Data for this task Start Marker
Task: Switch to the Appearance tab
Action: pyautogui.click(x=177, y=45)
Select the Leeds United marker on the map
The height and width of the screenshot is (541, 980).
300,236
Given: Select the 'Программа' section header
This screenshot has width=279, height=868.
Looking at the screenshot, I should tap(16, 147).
Data for this task End Marker
Data for this task Start Marker
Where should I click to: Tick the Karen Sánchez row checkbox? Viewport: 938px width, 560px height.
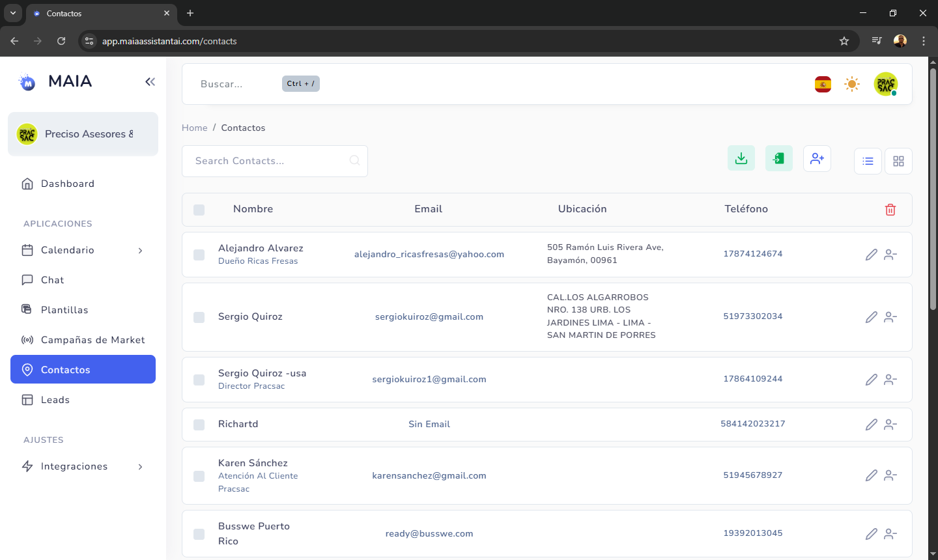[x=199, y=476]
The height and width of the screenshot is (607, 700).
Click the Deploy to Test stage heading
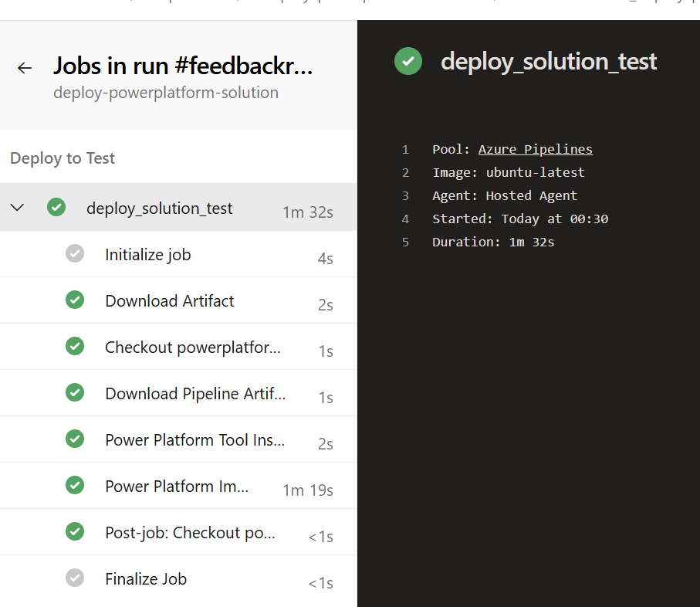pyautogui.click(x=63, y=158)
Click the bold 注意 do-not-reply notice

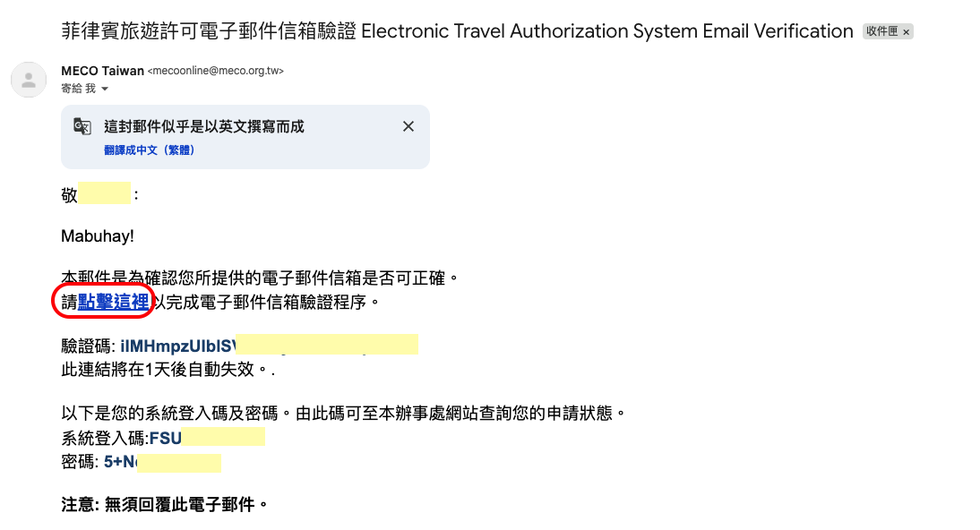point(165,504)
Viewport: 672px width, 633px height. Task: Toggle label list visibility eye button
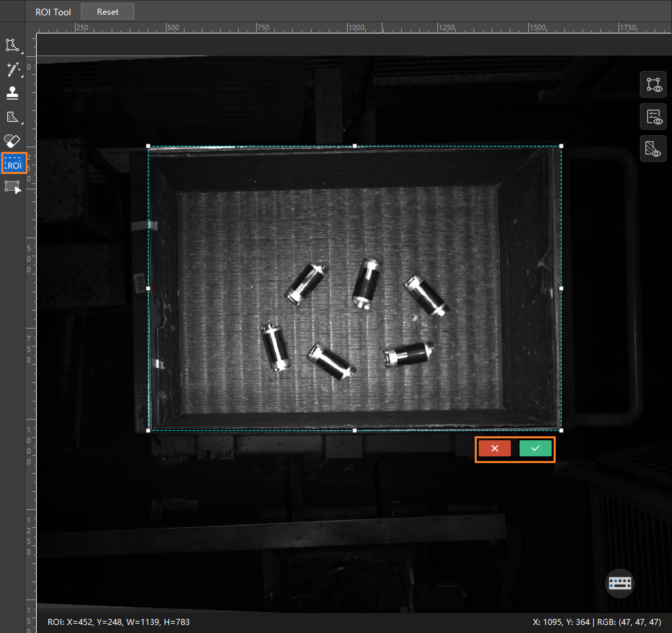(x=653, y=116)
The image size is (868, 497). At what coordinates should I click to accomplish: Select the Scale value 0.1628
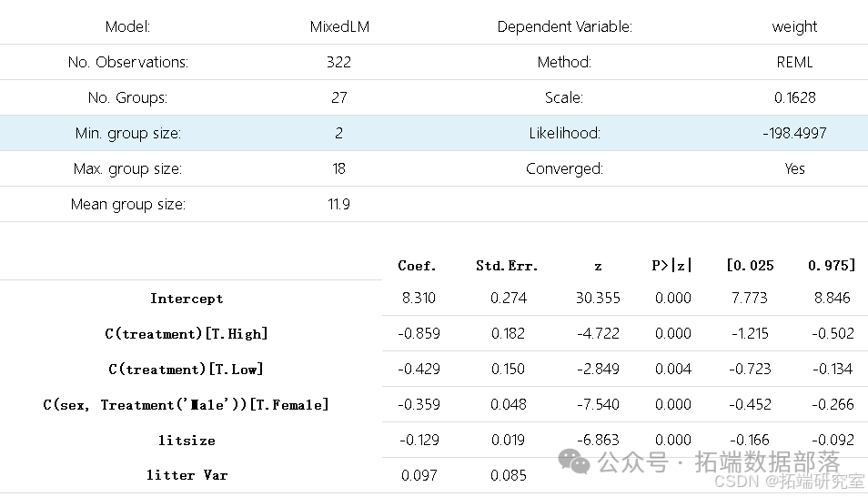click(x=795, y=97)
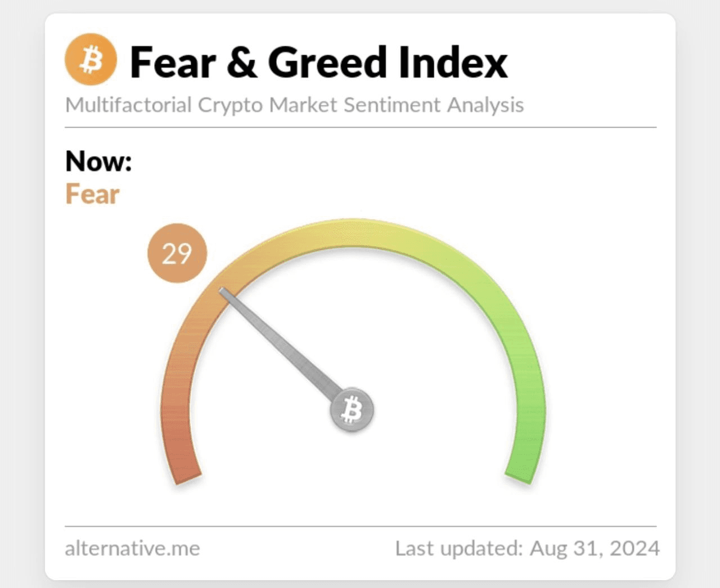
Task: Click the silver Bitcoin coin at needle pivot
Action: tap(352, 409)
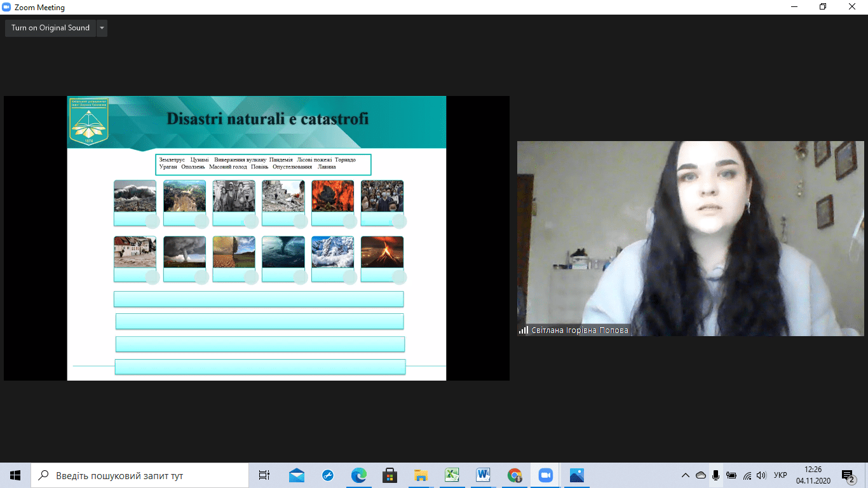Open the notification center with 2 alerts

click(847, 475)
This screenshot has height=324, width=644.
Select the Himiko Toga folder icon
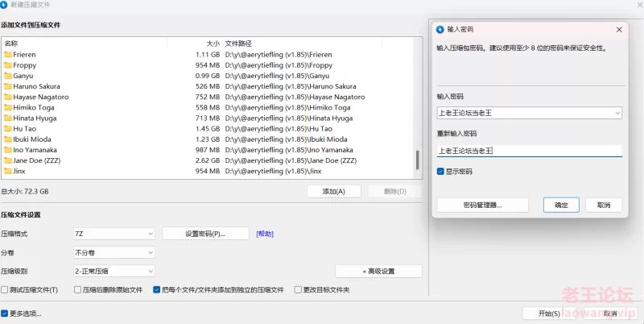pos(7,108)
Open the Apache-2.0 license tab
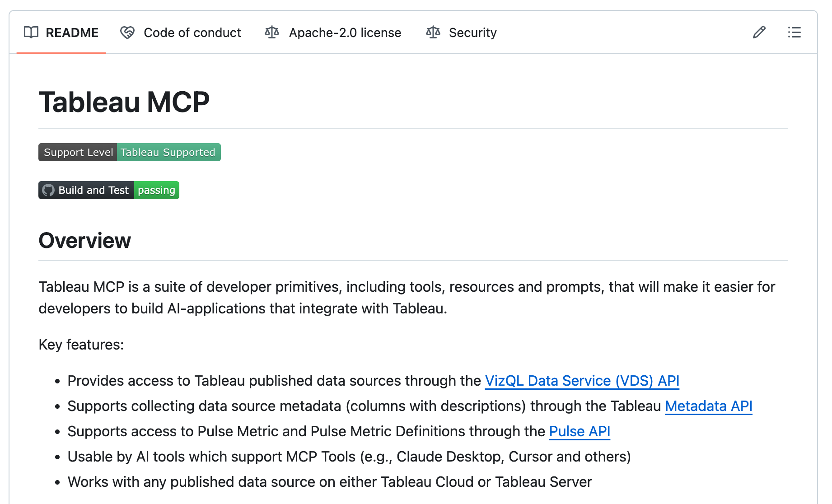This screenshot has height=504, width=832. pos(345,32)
Data for this task End Marker
_Directions for this task_
Range to copy from the listing above: the line with "The height and width of the screenshot is (607, 700)." through the line with "This screenshot has height=324, width=644.". Transcribe it exactly and skip the pictures.

_Task answer_
The height and width of the screenshot is (607, 700).
Click the Deploy to Test stage heading
pyautogui.click(x=63, y=158)
Click the bold 注意 do-not-reply notice

point(165,504)
Viewport: 672px width, 633px height. Task: Toggle label list visibility eye button
(x=653, y=116)
The image size is (868, 497). At what coordinates should I click to accomplish: Select the Scale value 0.1628
click(x=795, y=97)
Task: Click the silver Bitcoin coin at needle pivot
Action: tap(352, 409)
Open the notification center with 2 alerts

click(847, 475)
This screenshot has height=324, width=644.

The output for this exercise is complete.